The UK economy needs more robots. That’s the message of the low labour productivity problem. Real wages can’t rise over the long term unless investment in capital and productivity improve.
This is a more optimistic vision than that of a slowdown and stagnation, even if it does mean that the robots will eat a lot of people’s jobs, but it still leaves the problem of distributing the benefits of this productivity.
In its Future of Work report last year, UKCES came up with a number of scenarios which included both the possibility of a long period of stagnation and of a technology driven productivity leap. One thing all the scenarios had in common, though, was that, for those without good skills, powerful connections or inherited wealth, the future looks extremely bleak.
The Economist concluded, at the end of a long piece on technology and work last year:
[S]ociety may find itself sorely tested if, as seems possible, growth and innovation deliver handsome gains to the skilled, while the rest cling to dwindling employment opportunities at stagnant wages.
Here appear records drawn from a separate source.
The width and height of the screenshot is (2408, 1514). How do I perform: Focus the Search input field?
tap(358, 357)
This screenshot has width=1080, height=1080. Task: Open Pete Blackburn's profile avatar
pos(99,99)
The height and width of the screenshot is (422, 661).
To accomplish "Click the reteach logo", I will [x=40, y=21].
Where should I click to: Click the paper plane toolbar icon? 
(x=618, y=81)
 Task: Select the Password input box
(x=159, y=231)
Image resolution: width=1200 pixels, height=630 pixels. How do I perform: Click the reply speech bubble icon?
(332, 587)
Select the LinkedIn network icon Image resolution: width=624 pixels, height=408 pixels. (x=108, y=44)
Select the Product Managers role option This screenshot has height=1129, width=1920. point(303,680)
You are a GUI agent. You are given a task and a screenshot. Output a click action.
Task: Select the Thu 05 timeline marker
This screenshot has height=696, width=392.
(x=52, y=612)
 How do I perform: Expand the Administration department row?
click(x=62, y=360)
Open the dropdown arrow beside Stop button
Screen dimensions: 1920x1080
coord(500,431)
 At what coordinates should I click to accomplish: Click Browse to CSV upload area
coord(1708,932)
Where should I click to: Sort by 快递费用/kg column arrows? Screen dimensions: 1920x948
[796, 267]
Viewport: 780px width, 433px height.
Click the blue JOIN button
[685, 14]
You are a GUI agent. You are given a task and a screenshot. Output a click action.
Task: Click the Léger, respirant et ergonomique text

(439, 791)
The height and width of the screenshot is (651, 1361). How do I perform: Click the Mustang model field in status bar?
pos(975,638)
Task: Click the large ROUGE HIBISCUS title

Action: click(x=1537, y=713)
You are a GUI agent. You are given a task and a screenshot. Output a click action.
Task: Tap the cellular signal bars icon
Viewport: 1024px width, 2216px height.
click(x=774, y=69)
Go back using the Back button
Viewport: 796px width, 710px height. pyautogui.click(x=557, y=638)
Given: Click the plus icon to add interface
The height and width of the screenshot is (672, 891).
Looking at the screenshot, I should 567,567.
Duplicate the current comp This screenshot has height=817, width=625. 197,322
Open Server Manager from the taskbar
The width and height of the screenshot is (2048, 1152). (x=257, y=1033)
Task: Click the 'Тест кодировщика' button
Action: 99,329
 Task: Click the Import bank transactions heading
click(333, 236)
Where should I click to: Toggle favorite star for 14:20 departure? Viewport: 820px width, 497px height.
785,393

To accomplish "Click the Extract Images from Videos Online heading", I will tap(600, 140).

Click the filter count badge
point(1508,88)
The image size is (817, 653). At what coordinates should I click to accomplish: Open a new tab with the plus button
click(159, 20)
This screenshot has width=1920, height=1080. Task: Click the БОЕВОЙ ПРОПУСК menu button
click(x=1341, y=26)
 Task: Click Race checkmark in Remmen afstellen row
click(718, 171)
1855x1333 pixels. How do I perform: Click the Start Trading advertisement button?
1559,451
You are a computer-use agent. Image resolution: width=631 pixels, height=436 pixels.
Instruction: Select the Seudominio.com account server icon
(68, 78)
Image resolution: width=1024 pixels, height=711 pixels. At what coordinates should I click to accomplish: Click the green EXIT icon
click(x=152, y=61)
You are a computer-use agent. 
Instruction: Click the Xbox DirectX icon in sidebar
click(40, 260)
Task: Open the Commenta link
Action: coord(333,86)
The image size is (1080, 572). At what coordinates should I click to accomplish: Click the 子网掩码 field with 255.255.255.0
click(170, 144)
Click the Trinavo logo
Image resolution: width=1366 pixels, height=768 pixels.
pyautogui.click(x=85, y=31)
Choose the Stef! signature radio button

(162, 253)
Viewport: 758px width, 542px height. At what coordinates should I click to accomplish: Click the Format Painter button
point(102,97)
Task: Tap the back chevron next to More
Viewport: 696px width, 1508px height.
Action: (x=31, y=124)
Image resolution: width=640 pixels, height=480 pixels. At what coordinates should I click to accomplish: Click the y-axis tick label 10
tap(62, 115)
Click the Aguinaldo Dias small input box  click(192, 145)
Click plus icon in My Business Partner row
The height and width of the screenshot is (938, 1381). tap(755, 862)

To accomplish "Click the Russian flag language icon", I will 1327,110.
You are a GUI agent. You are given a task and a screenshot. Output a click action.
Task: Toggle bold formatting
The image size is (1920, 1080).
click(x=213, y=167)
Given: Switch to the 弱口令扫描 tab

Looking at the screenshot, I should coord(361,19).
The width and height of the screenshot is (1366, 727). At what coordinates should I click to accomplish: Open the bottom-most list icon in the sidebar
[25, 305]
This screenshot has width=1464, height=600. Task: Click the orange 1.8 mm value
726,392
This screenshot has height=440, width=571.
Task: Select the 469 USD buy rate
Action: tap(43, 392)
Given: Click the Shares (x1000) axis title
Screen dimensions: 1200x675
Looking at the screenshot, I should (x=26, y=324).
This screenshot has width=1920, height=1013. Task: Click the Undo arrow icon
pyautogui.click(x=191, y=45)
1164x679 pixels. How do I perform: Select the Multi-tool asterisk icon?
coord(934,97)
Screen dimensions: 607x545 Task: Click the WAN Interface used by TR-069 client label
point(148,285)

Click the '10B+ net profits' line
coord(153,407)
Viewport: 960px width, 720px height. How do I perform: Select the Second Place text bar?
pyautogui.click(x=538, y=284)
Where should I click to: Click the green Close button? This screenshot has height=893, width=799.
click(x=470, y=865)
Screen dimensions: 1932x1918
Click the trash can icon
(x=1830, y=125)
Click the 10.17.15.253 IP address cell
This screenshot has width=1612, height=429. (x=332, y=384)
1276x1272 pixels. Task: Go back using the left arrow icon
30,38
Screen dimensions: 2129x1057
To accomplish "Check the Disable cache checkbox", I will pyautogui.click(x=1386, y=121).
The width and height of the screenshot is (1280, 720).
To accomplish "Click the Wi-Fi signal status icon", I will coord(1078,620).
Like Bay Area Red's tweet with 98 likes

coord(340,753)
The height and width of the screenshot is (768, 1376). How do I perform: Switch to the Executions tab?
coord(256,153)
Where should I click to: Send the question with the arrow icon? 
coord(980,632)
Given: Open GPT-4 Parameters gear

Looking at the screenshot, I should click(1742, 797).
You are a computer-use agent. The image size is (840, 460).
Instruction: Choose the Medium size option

It might not even be so great for the skilled. The Uberification of professional work could create a new class of precarious freelancers, working in what the Economist described earlier this month as a limited Utopia. Limited, that is, to those who own the technology. Or, as John Naughton put it, “a concierge economy [with] legions of network co-ordinated serfs.”
In terms of that great abstract thing we call the economy, the robot future is, without doubt, better than long-term stagnation. For those excluded from its benefits, though, it might not feel that much different.